About the Roadoilers

 
"The Roadoilers" is an old-time string band playing square dance and contra dance music, traditional country singing, ragtime, and Irish traditional music. Fiddles, banjos, guitars, bass and bagpipes are the intruments. John, Perry, Chuck and Mike have played together in various combinations for over 30 years, forming The Roadoilers several years ago. Added together, the band has over 160 years of experience playing old-time and bluegrass music.

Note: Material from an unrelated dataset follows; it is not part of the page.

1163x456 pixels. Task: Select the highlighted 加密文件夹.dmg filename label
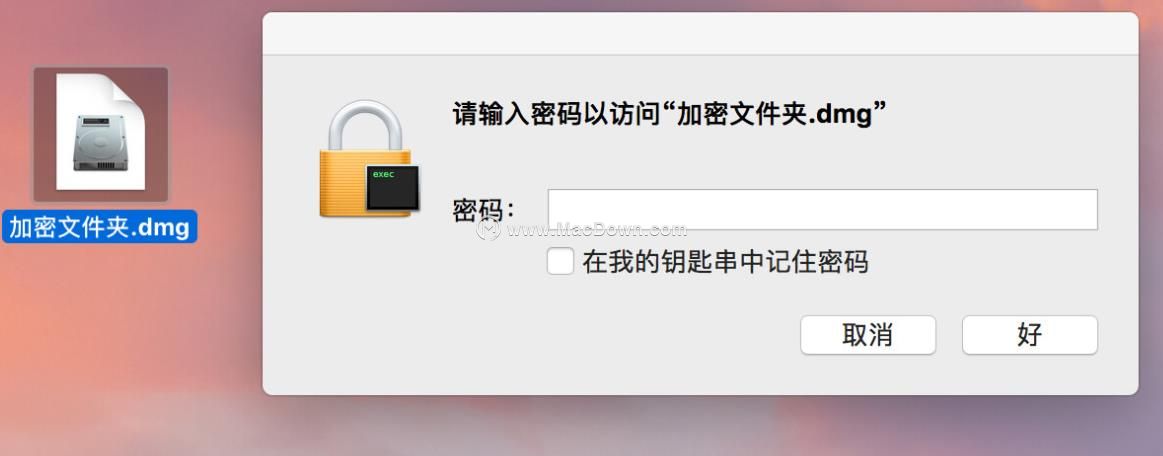click(99, 227)
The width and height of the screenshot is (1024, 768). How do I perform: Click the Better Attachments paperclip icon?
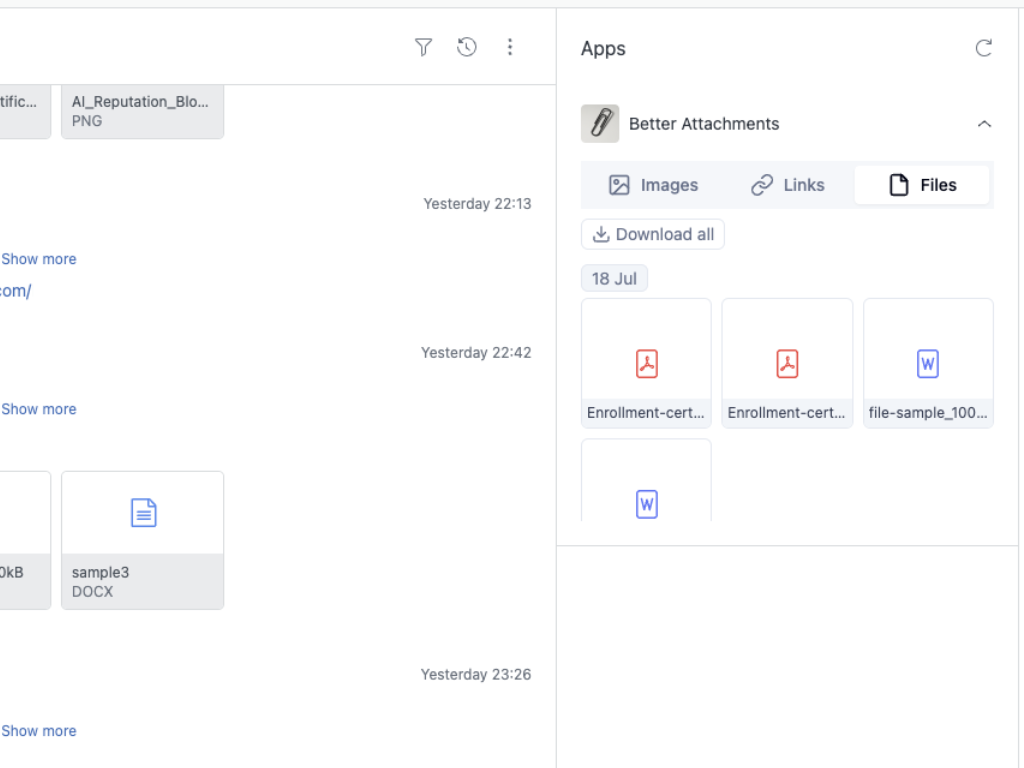pos(600,123)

John Pedersen was born in Upstate New York, the grandson of a fiddler. He started playing banjo at age 13 and began playing for dances not long after that. Prior to the Roadoilers, John played with Fennigs All Stars, the Swamp Root String Band, the Arkansas Sheiks, and Highballers from the Planet Hell. John is a luthier and has worked at musical instrument repair in New York, Toronto, San Francisco, and now at his own store, Amazing Grace Music in San Anselmo. Along with his expertise in stringed instruments, John builds sets of Uillean (Irish) pipes. John Pedersen Photo
Chuck Wiley was born in Bedford, Indiana, 35 miles from Bean Blossom, home of Bill Monroe's bluegrass festival, at which Chuck played some 40 years later with the Phantoms Of the Opry. Chuck took up harmonica at age ten, then guitar at fourteen. His first guitar tune was Wildwood Flower. Chuck is also a fine bass player and sings a wide variety of bluegrass, western and traditional songs. Having retired as a model maker for a well-known special effects house, Chuck is credited in several blockbuster films. Chuck Wiley Photo
Perry Fly first heard old time music as a youngster in Eastern Pennsylvania listening to radio station WWVA from Wheeling, West Virginia. Perry has attended fiddle conventions including the 1971 Mount Pleasant (Iowa) Fiddle Disaster, and has played for contra and square dances from the early 70s up to the present. In addition to the Roadoilers, Perry has played with the Bonny Doon String Band and Highballers From the Planet Hell. In his spare time, Perry builds houses and boats. Perry Fly Photo

Mike Drayton is the grandson of a fiddler and mandolin player on one side and a tenor banjo player on the other, but he learned his fiddling from the late Pearl Sivetts of Unionville Missouri. In addition to Pearl's ragtime style, Mike likes and plays Irish fiddle, Texas style, and North Country tunes, and has been playing fiddle for about 35 years, first with The Iowa Corn Dodgers and later with the Arkansas Sheiks. When not playing the fiddle, Mike teaches English as a Second Language and trains apprentice Machinists.